SynthTools: A Framework for Scaling Synthetic Tools for Agent Development

For agentic systems to use external tools to solve complex, long-horizon tasks, we need a large set of diverse and controllable tool-use environments. We introduce SynthTools, a fully LLM-based pipeline spanning the entire lifecycle: environment generation, simulation, validation and task construction. By operating end-to-end through LLMs, our framework complements other tool-use environments bottlenecked by the complexity of real APIs, and ensures scalability and controllability by design. The framework consists of three components: top-down environment generation, which hierarchically constructs diverse, domain-grounded tool environments; environment simulation and validation, which ensures tools can be reliably emulated and filters out those that cannot; and bottom-up task and trajectory generation, which produces solvable and verifiable tasks together with multi-step trajectories, exposing control over difficulty, length, trajectory composition, and domain focus to guarantee flexibility. As a concrete instantiation, we release the dataset comprising $73{,}883$ validated tools across $6{,}800$ environments and $100$ fields, $79{,}925$ verifiable tasks as well as the pipeline to generate trajectories at scale. Training Qwen3 models of various sizes on a corpus of trajectories generated from these tasks yields gains across multiple tool-use benchmarks, including real APIs, indicating tool-use capabilities trained on synthetic data may transfer to some real environments. Together, these results suggest that SynthTools can serve as a useful infrastructure for large-scale training of tool-use agents.

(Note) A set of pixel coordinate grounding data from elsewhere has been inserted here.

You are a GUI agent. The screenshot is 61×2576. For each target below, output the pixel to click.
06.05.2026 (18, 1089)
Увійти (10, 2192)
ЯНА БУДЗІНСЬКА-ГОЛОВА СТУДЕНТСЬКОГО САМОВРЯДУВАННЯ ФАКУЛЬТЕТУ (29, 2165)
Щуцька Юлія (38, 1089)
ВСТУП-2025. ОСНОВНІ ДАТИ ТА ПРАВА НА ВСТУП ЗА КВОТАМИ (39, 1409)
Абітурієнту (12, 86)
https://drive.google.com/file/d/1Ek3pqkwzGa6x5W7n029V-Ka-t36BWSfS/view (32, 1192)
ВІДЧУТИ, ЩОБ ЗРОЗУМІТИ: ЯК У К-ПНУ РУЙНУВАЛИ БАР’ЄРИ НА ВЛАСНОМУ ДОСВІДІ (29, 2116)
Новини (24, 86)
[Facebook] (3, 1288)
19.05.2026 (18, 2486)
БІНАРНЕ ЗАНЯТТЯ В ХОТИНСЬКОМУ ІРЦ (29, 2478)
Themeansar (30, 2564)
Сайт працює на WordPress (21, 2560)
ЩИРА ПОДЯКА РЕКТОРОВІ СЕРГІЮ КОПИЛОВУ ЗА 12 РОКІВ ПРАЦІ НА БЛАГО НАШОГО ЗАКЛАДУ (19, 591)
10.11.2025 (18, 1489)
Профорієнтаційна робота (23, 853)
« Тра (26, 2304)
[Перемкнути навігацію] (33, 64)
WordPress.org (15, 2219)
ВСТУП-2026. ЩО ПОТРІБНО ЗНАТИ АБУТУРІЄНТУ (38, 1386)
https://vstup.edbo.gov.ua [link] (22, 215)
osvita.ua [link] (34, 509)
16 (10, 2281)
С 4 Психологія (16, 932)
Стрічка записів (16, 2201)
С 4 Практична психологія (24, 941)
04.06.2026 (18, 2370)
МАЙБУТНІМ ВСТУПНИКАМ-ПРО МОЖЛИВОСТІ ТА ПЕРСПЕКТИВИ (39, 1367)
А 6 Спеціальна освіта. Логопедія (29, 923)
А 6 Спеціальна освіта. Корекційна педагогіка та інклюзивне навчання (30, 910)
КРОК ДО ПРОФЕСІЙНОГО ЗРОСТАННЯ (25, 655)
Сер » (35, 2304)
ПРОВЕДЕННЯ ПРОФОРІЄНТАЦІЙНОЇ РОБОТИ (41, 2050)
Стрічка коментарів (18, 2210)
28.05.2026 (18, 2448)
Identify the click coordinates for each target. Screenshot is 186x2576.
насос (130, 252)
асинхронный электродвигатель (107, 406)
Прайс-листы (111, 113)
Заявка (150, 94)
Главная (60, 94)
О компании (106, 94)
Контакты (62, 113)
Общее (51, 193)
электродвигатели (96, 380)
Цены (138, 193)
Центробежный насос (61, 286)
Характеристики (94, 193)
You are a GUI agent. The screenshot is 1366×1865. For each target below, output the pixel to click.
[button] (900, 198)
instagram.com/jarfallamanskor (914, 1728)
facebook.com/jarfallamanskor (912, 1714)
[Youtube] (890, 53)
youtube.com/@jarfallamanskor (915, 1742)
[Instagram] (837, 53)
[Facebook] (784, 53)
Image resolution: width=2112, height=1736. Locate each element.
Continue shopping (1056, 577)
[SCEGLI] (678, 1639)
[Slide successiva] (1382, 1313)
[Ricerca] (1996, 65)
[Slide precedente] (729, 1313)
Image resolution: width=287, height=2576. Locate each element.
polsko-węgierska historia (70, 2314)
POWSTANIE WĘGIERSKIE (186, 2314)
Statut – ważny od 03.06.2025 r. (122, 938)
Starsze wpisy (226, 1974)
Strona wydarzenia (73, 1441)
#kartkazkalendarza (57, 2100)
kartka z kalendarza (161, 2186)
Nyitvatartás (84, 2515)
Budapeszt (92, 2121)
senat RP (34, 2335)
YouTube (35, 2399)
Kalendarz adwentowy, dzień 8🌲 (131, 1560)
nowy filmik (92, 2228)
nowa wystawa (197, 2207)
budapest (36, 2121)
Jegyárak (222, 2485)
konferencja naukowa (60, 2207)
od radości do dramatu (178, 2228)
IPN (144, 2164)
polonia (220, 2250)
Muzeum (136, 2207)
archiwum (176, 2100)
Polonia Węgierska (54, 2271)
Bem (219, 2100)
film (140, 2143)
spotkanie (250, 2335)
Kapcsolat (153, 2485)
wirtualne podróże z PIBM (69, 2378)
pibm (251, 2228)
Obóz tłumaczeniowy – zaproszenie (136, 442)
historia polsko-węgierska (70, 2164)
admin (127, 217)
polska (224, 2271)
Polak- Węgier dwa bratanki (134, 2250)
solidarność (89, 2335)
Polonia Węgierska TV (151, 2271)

翻译：为了让智能体系统能够利用外部工具解决复杂、长期的任务，我们需要大量多样化且可控的工具使用环境。我们提出了SynthTools，一个完全基于大语言模型（LLM）的流水线，覆盖了从环境生成、仿真、验证到任务构建的完整生命周期。通过端到端地利用LLM运行，我们的框架补充了其他受限于真实API复杂度的工具使用环境，并从根本上确保了可扩展性和可控性。该框架由三个组件构成：自上而下的环境生成（分层构建多样化、领域相关的工具环境）、环境仿真与验证（确保工具可被可靠模拟并过滤无效工具），以及自下而上的任务与轨迹生成（生成可解且可验证的任务及多步轨迹，并可控制难度、轨迹长度、轨迹构成及领域重点以保证灵活性）。作为具体实例，我们发布了包含跨越6800个环境与100个领域的73883个经过验证的工具、79925个可验证任务的数据集，以及用于大规模生成轨迹的流水线。在不同规模的Qwen3模型上使用这些任务生成的轨迹语料库进行训练，在包括真实API在内的多个工具使用基准测试中均取得了性能提升，这表明基于合成数据训练的工具使用能力可能迁移至部分真实环境。综上，这些结果表明，SynthTools可作为大规模训练工具使用智能体的有效基础设施。